Text block:
----
The liquid then flows out to what's called a coolant distribution unit, or CDU, which is constantly measuring metrics like temperature and pressure, as well as other metrics like turbidity and conductance. This means that we can continuously measure the health of the system in production. The liquid then goes to a heat exchanger to get cooled down. At Amazon, we actually invented a new solution called the IRHX heat exchanger, where we can co-deploy our cooling racks alongside our compute racks in our data centers. This means that we can leverage existing data center capacity much more dynamically and flexibly to scale our GPU compute in response to customer demand.

What are the main benefits to customers from liquid cooling? The first main benefit is higher compute density. With liquid cooling, we can fit many more GPUs much closer together, meaning that we can pack more GPUs in standalone compute products like EC2 Ultra servers. We'll talk more about these in the next slide. The second benefit for customers is that our focus on serviceability and reliability means that customers can enjoy higher uptime and availability through our design. Finally, solutions like IRHX mean that we can scale quickly in response to customer demand without having to constrain ourselves only to those options that can support facilities-level liquid cooling. Liquid cooling is a foundational technology that provides better GPU performance for customers.

EC2 Ultra Servers: A New Tenancy Model for Multi-Trillion Parameter Models

Let's now talk about how customers actually access this compute through EC2 products like Ultra servers. An EC2 Ultra server is a collection of EC2 instances that share a high bandwidth, low latency GPU interconnect, meaning that a mesh of GPUs across instances can operate as a single powerful standalone unit of compute. This means that we can deliver an order of magnitude higher compute to customers. Our P6e Ultra servers provide more than 20 times the compute under NVLink compared to our prior generation P5en instances.

Ultra servers represent a new tenancy model and a new customer experience in EC2, and we launched a dedicated set of APIs to help customers manage every aspect of this customer experience, from capacity provisioning to monitoring and observability to other aspects like topology and auto scaling. We also implemented a custom Nitro-based design for managing the NVSwitch trays in the Ultra servers so that we can securely and dynamically partition the NVLink domain, providing greater choice for customers across Ultra server sizes. Finally, we had an emphasis on ensuring that every aspect of this Ultra server customer experience integrated seamlessly across the GenAI stack at Amazon from EC2 services like topology and auto scaling to orchestration services like Elastic Kubernetes Service and Parallel Lustre, all the way to fully managed services like SageMaker Training and Hyperpods. Our primary focus was to ensure that this powerful compute product was as easy for customers to use right out of the box.

What are the main benefits for customers? The first is that customers can train and deploy bigger models at higher context using Ultra servers. Our P6e Ultra servers have over 10 terabytes of GPU memory under NVLink, meaning there's plenty of GPU headroom for customers to scale into the multi-trillion parameter range. Customers can also use the higher compute within the Ultra server to optimize performance for use cases like reasoning, as we spoke about earlier. Finally, customers can leverage the higher aggregate memory bandwidth under NVLink to optimize performance for decode-heavy applications like video generation.
----
Data excerpt:
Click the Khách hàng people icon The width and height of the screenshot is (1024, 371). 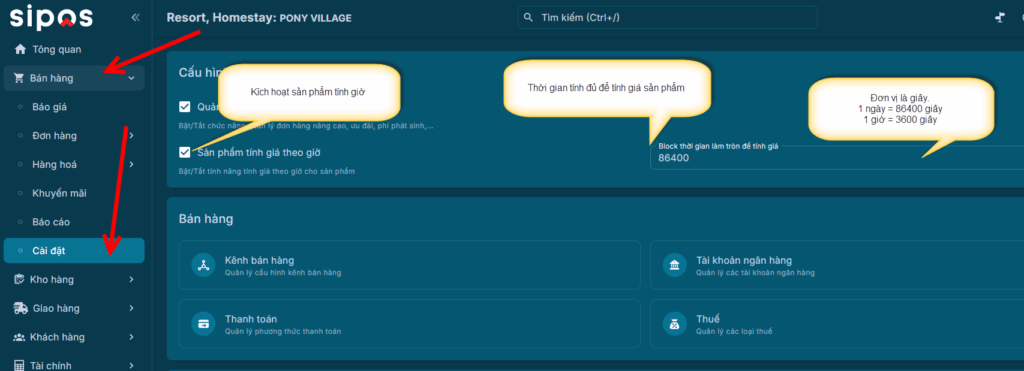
----
What you will do:
A. Answer these questions about the text on liquid cooling and EC2 Ultra servers:
(i) What does the coolant distribution unit constantly measure?
(ii) How much more compute under NVLink do P6e Ultra servers provide than the prior generation P5en instances?
(iii) How much GPU memory do P6e Ultra servers have under NVLink?
B. Write the next part of the talk on liquid cooling and EC2 Ultra servers, starting right after its last sentence.

Expected results:
A.
(i) Temperature and pressure, plus other metrics like turbidity and conductance.
(ii) More than 20 times the compute.
(iii) Over 10 terabytes.

B.
EC2 Ultra Clusters: Petabyte-Scale Networks with Resilience at Scale

Ultra servers provide up to 72 GPUs connected over NVLink, but as we know, training workloads can scale to thousands of GPUs, and that's where our scale-out network, or EC2 Ultra clusters, come in. An EC2 Ultra cluster is a petabyte-scale network that connects tens of thousands of GPUs in a data center. Ultra clusters are non-blocking, meaning that each GPU can drive its maximum bandwidth without causing contention within the network. We completely redesigned our Ultra clusters this year with 51 terabit switches and 400 gig links, up from 12.8 terabit switches. What this means is that we can connect more GPUs with fewer networking components, meaning bigger GPU clusters at lower latency.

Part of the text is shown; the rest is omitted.